Re: [Duplicity-talk] Automated Backups with separate Encryption Key

[edgar . soldin]

On 20.03.2011 20:12, Hany Fahim wrote:
> Hi,
> 
> I've been a happy user of duplicity for about 6 months now and have been 
> loving it. I seem to have an issue which others apparently have as well:
> 
> https://bugs.launchpad.net/duplicity/+bug/687295
> <https://bugs.launchpad.net/duplicity/+bug/687295>http://thread.gmane.org/gmane.comp.sysutils.backup.duplicity.general/4245
> <http://thread.gmane.org/gmane.comp.sysutils.backup.duplicity.general/4245>https://bugs.launchpad.net/duplicity/+bug/497243
> 
> <https://bugs.launchpad.net/duplicity/+bug/497243>I automate the backup 
> process for several servers using a wrapper script.

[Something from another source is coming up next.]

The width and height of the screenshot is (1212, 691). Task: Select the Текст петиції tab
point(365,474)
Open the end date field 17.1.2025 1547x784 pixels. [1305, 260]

The script does a full 
> backup once a month, daily incrementals, and purges anything older than a 
> month. The issue I'm encountering is after one month of successful backups 
> and the execution of a purge, I am no longer able to backup. I've traced the 
> issue to the synchronization of the local and remote cache after a purge, and 
> the requirement for the private encryption key to decrypt the downloaded 
> cache. This seems counterintuitive since the whole point of having separate 
> signing and encryption keys to to allow the private key to be stored 
> off-server (unless of course restoration is required). My question is, how 
> would I go about successfully automating the backup and purging process of 
> each server without requiring the private key to be present on the servers 
> themselves?
> 

This is a known issue and still pending resolution. Until then you will have to 
have a private key on the backup machine. You can of course use second keyset 
to circumvent the need to have your own very secret private key on the backup 
machine.

sorry ede/duply.net